Video. La agresora, del Rojo, tiene 40 años y la víctima de su repudiable conducta apenas 16. El árbitro ignoró la falta y el Tribunal de Disciplina intervino recién tras una contundente presentación del Verde.
Vergonzoso por donde se lo mire. Primero, la cobarde agresión, por la espalda y con el palo, de una experimentada arquera de 40 años en perjuicio de una indefensa promesa de 16. Luego, la grave e incomprensible omisión del árbitro del partido que estando bien ubicado ignoró la falta. Y, como si fuera poco, la leve sanción del Tribunal de Disciplina del Torneo Integración de Hockey Femenino, que recién intervino a partir de una denuncia de Marabunta, en una oportuna presentación acompañada por un contundente video como prueba de la acción antideportiva.
El polémico partido entre el Verde e Independiente de Neuquén se disputó el 11 de abril por la fecha 2 de la categoría Primera Damas y la autora del desleal golpe fue la veterana Patricia Painevilu, en una reacción que no se condice con su dilatada trayectoria.
Su violento y traicionero empujón a una rival adolescente merecía, según los allegados a Marabunta y las imágenes, una pena más severa que los escasos dos partidos de suspensión que finalmente le aplicaron las autoridades, que así lejos estuvieron de hacer justicia y enmendar el grosero error arbitral.
El controvertido fallo se conoció el 29 de abril, un par de semanas después del duelo siempre picante entre neuquinas y cipoleñas.
En su expediente Nro 003/2026 el Tribunal resolvió “suspender a la Sra. Patricia Painevilu por DOS (02) fechas, por la conducta antideportiva llevada adelante, consistiendo tal suspensión en la prohibición de desarrollar de toda actividad vinculada al hockey sea como jugadora, integrante de cuerpo técnico, autoridad de mesa y/o cualquier otra acción referida a la mencionada actividad, tanto dentro del Torneo Integración como todo otro torneo de competencia oficial”.
De esta manera, no se cumplió la voluntad del denunciante, Marabunta Rugby Club, que instó formalemente al Tribunal de Disciplina a “actuar con el rigor que se merece” el hecho.
En el comunicado oficial, la entidad cipoleña lamentó el “golpe por la espalda, con ambas manos y su palo, con la pipa hacia arriba y sobre la cabeza de la jugadora 4 de MRC, mientras la misma estaba de espaldas al arco por lo tanto no pudo defenderse”.
“Se ve claramente que no fue un acto de querer atajar la bocha por un tiro al arco.
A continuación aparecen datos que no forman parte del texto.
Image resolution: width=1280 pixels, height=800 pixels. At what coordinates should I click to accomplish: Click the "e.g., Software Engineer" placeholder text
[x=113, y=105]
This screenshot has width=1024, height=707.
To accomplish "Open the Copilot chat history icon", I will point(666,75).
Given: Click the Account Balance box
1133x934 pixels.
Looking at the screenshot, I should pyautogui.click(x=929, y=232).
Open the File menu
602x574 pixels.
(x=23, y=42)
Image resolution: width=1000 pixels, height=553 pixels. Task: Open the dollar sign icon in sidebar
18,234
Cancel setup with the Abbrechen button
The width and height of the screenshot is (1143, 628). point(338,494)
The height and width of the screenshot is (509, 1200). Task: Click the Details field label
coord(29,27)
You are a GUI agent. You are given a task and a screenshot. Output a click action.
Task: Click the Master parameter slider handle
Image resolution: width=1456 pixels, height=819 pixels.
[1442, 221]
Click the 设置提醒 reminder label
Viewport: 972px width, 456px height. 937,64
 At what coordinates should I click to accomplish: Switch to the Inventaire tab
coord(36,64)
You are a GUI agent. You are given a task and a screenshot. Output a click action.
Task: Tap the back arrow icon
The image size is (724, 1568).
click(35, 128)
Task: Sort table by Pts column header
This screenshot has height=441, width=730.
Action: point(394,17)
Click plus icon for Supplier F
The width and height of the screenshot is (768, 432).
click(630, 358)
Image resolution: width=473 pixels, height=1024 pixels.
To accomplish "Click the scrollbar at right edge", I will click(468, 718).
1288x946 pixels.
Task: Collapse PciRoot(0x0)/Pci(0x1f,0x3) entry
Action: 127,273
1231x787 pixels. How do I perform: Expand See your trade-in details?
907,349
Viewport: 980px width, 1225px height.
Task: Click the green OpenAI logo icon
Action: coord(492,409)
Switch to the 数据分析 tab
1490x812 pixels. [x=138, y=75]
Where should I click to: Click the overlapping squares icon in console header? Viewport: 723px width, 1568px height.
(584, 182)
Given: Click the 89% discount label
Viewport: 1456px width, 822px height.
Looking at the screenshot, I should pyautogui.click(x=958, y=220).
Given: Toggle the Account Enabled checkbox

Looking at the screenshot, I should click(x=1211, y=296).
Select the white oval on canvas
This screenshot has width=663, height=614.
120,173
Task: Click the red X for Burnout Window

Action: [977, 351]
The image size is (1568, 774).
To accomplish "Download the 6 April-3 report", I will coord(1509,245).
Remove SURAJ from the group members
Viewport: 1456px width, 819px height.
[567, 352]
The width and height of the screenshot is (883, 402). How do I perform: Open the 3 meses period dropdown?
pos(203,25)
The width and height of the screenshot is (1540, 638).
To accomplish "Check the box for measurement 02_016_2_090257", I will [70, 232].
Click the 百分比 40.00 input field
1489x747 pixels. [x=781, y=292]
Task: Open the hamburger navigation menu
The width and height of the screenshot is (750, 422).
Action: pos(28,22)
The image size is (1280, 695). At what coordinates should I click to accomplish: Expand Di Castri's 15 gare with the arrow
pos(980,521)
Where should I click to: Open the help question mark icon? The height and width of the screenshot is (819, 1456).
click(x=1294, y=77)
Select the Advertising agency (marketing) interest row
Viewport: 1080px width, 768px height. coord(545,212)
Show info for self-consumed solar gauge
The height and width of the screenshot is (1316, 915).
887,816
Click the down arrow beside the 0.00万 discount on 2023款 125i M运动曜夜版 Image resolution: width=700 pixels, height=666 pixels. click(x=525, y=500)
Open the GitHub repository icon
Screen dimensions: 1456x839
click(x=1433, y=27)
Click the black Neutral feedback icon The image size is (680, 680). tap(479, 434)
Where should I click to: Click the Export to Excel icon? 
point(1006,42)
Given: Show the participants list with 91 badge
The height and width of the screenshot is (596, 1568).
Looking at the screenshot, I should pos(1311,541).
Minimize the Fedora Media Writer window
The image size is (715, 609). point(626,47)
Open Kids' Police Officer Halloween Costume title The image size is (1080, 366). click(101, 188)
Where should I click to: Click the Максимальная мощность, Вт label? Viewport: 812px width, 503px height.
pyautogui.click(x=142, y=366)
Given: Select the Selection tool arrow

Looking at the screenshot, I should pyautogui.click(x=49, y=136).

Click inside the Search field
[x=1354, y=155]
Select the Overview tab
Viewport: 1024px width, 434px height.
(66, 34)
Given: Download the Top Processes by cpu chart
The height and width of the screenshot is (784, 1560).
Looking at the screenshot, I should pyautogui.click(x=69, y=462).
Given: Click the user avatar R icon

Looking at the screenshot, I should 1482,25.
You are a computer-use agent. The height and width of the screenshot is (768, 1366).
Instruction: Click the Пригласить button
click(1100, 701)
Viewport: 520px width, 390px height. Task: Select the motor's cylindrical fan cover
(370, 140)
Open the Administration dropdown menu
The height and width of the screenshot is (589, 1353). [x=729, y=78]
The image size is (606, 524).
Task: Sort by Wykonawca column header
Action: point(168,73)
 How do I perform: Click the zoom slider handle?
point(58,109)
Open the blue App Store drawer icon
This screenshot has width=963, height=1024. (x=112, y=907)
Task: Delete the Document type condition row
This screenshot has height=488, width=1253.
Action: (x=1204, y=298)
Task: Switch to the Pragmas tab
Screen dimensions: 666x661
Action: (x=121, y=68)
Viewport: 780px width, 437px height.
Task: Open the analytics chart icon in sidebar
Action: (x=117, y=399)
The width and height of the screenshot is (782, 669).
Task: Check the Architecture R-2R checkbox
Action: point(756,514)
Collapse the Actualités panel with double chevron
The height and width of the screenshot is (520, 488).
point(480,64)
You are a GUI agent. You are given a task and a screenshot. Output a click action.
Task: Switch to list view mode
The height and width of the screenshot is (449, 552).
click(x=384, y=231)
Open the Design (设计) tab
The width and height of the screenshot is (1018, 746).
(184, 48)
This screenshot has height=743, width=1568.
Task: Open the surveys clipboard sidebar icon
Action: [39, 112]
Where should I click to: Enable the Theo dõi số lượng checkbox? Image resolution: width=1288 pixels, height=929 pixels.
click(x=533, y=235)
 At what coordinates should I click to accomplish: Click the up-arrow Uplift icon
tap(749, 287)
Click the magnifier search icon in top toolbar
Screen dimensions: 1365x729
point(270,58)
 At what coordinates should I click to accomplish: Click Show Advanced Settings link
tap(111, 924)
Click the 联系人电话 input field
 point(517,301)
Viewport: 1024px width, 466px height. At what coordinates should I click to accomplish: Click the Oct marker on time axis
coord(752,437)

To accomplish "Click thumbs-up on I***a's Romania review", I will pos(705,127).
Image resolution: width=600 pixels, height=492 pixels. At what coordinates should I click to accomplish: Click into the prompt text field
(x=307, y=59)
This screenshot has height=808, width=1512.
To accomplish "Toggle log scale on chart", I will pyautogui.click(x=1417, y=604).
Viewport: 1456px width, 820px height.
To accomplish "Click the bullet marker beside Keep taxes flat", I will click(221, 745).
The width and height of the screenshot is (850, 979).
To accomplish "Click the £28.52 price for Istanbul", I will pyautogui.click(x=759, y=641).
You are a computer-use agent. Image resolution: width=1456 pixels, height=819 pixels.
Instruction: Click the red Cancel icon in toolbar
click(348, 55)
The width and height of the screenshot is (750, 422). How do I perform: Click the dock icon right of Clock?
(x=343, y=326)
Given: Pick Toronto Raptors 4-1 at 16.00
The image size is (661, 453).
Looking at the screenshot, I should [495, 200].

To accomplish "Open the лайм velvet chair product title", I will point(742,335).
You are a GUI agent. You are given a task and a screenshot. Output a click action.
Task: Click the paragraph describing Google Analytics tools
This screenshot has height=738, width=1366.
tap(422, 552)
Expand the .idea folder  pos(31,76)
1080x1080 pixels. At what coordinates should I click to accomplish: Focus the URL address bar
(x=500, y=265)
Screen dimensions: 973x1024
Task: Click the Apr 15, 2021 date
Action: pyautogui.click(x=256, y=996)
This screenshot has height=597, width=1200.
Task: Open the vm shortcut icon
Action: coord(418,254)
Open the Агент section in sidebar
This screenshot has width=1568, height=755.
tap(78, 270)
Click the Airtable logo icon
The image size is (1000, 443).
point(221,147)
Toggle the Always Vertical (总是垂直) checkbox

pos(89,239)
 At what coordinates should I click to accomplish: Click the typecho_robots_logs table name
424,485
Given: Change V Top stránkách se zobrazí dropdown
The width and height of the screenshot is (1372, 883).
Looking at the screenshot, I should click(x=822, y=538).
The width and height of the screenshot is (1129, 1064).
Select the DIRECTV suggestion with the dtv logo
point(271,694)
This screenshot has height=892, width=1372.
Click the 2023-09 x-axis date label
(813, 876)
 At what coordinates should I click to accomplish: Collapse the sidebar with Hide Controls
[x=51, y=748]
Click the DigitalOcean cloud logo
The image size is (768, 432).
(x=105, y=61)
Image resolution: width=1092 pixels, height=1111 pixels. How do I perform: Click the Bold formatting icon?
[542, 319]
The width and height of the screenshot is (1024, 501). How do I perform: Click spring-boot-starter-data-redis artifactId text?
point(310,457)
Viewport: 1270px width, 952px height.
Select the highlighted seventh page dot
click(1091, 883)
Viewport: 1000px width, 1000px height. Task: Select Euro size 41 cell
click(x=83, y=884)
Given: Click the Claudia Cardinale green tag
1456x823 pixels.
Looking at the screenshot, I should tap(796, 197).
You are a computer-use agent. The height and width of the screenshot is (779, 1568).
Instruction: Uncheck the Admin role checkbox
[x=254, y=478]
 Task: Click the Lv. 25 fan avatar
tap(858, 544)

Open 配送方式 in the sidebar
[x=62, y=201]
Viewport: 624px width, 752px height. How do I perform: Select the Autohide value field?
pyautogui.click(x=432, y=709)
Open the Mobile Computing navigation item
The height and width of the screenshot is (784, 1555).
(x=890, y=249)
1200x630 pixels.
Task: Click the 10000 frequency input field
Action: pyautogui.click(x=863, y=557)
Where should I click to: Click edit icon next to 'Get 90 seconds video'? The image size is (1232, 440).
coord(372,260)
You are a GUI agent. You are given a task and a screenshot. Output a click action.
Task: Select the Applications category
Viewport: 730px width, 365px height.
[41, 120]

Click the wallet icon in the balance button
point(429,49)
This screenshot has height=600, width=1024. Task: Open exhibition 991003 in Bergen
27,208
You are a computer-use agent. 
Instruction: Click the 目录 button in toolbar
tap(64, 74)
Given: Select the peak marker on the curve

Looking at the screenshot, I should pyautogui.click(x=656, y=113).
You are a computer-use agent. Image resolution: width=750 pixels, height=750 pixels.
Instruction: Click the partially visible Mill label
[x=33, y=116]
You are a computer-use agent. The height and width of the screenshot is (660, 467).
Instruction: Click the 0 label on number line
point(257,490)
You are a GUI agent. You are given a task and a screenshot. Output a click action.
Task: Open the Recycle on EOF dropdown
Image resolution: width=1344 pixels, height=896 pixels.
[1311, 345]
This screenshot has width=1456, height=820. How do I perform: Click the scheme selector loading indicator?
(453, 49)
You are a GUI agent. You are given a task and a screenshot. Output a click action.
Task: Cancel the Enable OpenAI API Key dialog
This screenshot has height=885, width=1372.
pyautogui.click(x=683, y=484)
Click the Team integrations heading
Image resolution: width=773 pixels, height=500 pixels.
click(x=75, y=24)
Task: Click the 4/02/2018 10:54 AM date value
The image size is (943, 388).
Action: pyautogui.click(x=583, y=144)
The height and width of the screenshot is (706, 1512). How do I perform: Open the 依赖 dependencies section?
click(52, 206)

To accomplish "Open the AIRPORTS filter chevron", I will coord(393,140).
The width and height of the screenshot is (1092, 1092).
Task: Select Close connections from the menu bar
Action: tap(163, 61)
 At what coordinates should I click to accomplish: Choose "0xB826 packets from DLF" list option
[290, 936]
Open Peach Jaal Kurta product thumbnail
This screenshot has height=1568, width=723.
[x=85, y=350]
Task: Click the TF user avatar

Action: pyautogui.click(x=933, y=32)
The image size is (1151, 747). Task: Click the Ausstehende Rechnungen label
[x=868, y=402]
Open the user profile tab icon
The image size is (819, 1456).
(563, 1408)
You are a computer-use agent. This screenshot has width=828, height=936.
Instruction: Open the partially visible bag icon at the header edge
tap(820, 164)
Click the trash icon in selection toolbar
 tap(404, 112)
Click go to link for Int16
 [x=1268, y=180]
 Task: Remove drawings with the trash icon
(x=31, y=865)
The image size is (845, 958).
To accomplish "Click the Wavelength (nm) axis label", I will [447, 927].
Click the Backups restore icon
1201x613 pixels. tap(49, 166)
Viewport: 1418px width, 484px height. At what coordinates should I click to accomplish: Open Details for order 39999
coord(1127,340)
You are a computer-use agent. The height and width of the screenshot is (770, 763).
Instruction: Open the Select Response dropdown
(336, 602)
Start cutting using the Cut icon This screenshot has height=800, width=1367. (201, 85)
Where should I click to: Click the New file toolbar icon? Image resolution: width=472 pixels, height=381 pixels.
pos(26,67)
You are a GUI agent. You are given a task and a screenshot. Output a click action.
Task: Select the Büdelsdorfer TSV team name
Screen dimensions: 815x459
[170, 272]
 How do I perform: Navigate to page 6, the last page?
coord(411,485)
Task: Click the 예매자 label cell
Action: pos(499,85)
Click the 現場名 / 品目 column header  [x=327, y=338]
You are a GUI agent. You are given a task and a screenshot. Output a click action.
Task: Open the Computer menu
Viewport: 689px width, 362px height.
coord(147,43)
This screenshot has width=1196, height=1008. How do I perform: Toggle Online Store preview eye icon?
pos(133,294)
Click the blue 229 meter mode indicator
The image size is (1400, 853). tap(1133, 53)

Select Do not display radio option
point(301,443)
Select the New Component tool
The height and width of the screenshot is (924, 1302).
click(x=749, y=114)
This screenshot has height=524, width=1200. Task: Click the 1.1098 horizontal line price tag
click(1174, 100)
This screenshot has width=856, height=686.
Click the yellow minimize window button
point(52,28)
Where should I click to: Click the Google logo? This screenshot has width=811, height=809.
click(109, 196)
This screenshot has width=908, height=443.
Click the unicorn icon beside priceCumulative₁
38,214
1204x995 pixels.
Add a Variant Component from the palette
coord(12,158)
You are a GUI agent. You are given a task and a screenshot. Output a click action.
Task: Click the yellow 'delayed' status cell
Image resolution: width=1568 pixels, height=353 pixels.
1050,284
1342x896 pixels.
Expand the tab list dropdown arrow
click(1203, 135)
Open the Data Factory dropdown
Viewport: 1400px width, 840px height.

La bocha estaba en poder de otra jugadora, en zona de línea de área, no estaba en poder de la jugadora n°4 de MRC, que fue quien recibió la agresión. Se concluye entonces que fue un golpe por la espalda, intencional, para sacar de acción a la jugadora N°4 de MRC”, agregó la denuncia.
También cuestionó la laboral del árbitro quien “debía estar mirando la acción y no obró en consecuencia”.
Por sentido común y ética, y a fin “de garantizar la imparcialidad del dictamen”, la integrante del Tribunal de Disciplina María Fernanda de la Fuente se excusó de intervenir en el caso y decidió apartarse de la toma de decisión por ser parte del Club MRC y estar en el momento de la denuncia integrando la organización del Torneo Regional de Clubes en representación del Verde.
Por su parte, antes de que se expida el Tribunal, la arquera alegó que fue una acción sin mala intención, “propia de la dinámica del partido” y pidió que se desestime el reclamo de Marabunta.
En el mismo expediente, el árbitro principal del encuentro, Ezequiel Gómez detalló: “Durante el transcurso del tercer cuarto, una jugadora de MRC cae dentro del área que defendía CAI acusando golpe/agresión de la arquera, situación que no percibo por más de estar bien posicionado dentro del área, ya que me encontraba sancionando una infracción del ataque que ingresaba al área”.
Agregó: “Consulto con mi compañero Matías París si él con la jugada de frente pudo observar esa situación que ellas acusan, a lo que me responde que no puede colaborarme ya que se encontraba obstruido visualmente desde su posición”.
El fallo del Tribunal lleva la firma de Yohana Ramos y Hernalda Roa.